I have a tuning step in my sagemaker pipeline, in the following step i'm using train.py script inside the tuning step container. Inside the train.py script i'm using imported module called 'dill'. It seems that the sagemaker SKLearn container didn't install the requirements as it supposed to.

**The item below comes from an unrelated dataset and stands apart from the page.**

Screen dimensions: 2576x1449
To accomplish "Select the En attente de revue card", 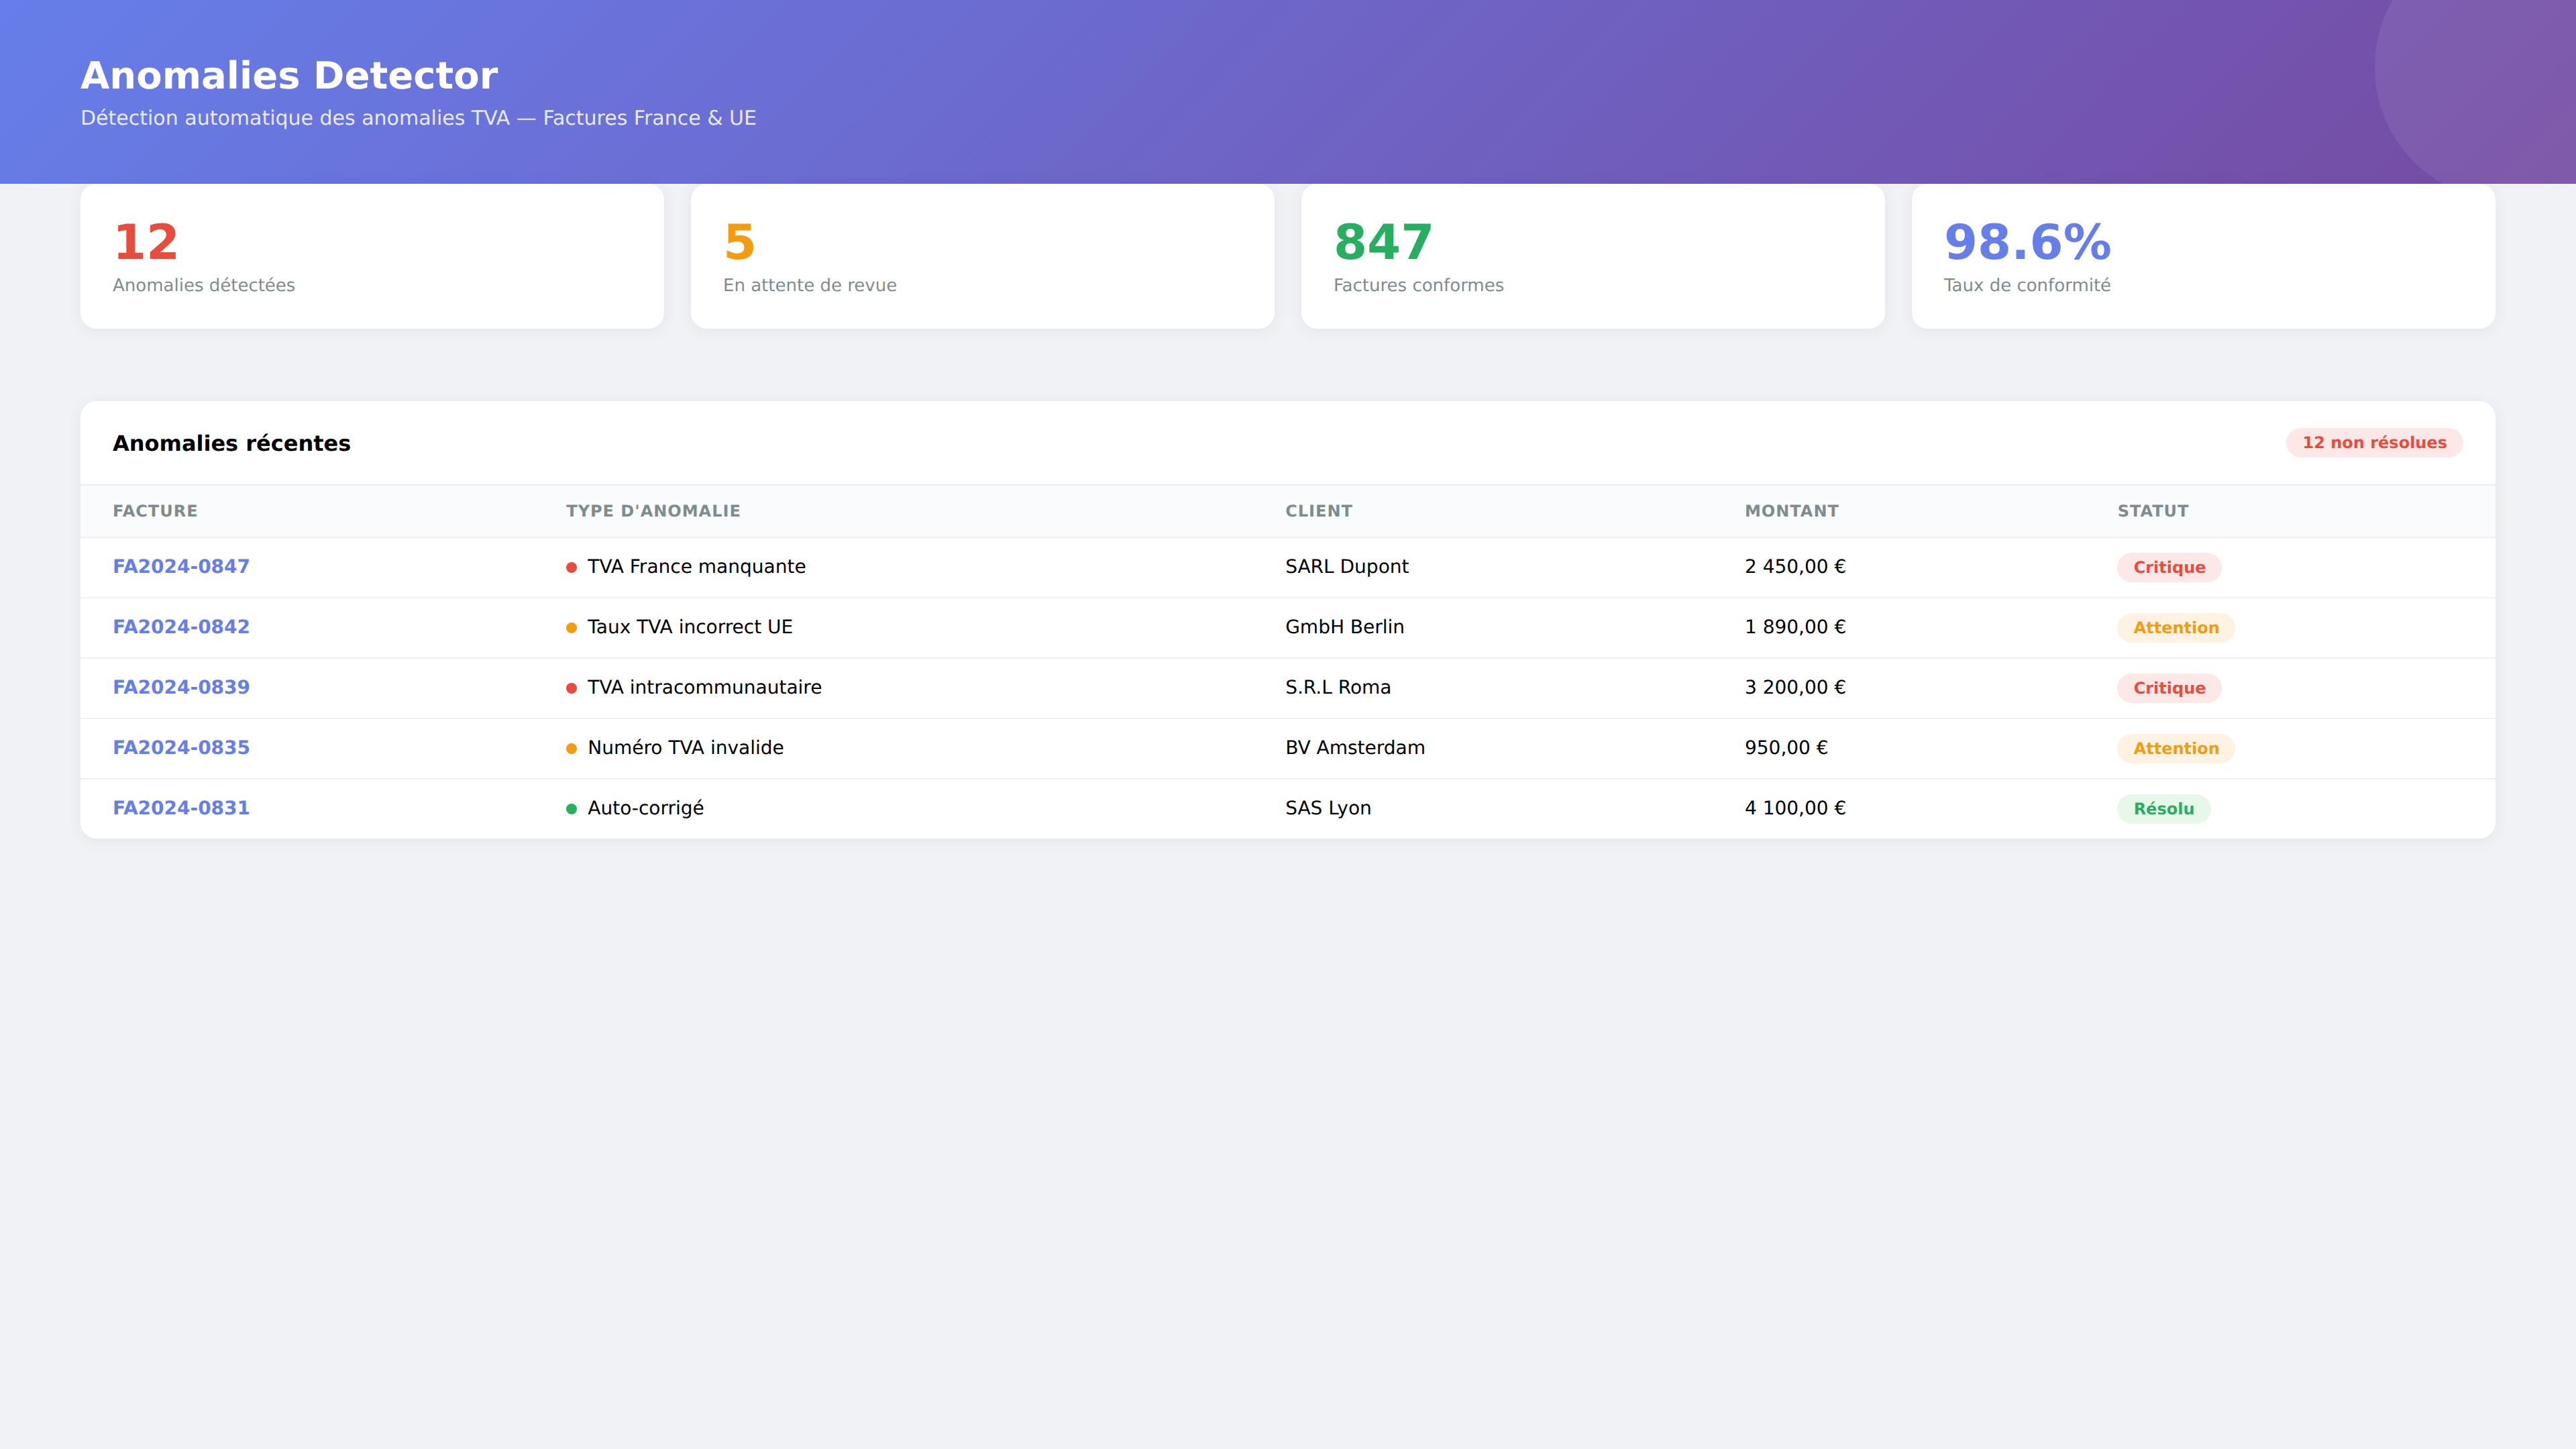I will 982,256.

Running the pipeline followed with importing error: ModuleNotFoundError: no module named 'dill'
My tuning step container:
sk_estimator = SKLearn(
entry_point="train.py",
role=role,
instance_count=1,
instance_type="ml.c5.xlarge",
source_dir="custom-model-sklearn/src/",
hyperparameters={
"target_col":'target_col',
"penalty": 'none',
"fit_intercept": True,
"solver": 'lbfgs',
"verbose": 0,
"C": 1,
},
py_version="py3",
framework_version="1.0-1",
script_mode=True,
sagemaker_session=pipeline_session,
disable_profiler=True,
output_path = "s3://{}/{}/TrainingStep".format(bucket,model_prefix)
)
base_job_name = f'sklearn-model'
The train.py script and the requirements.txt file which contains dill are inside the directory - /custom-model-sklearn/src.
train.py:
import ...
import ...
.
.
import dill
.
.
requirements.txt:
dill
It seems that the source_dir is configured correctly due to the fact that the error is in the train.py
script.
Currently i'm moving my code from one account to the another. In the previous account I did the same thing with the same hierarchy of directories and it did manage to install the module inside the tuning container.
Any help would be appreciated.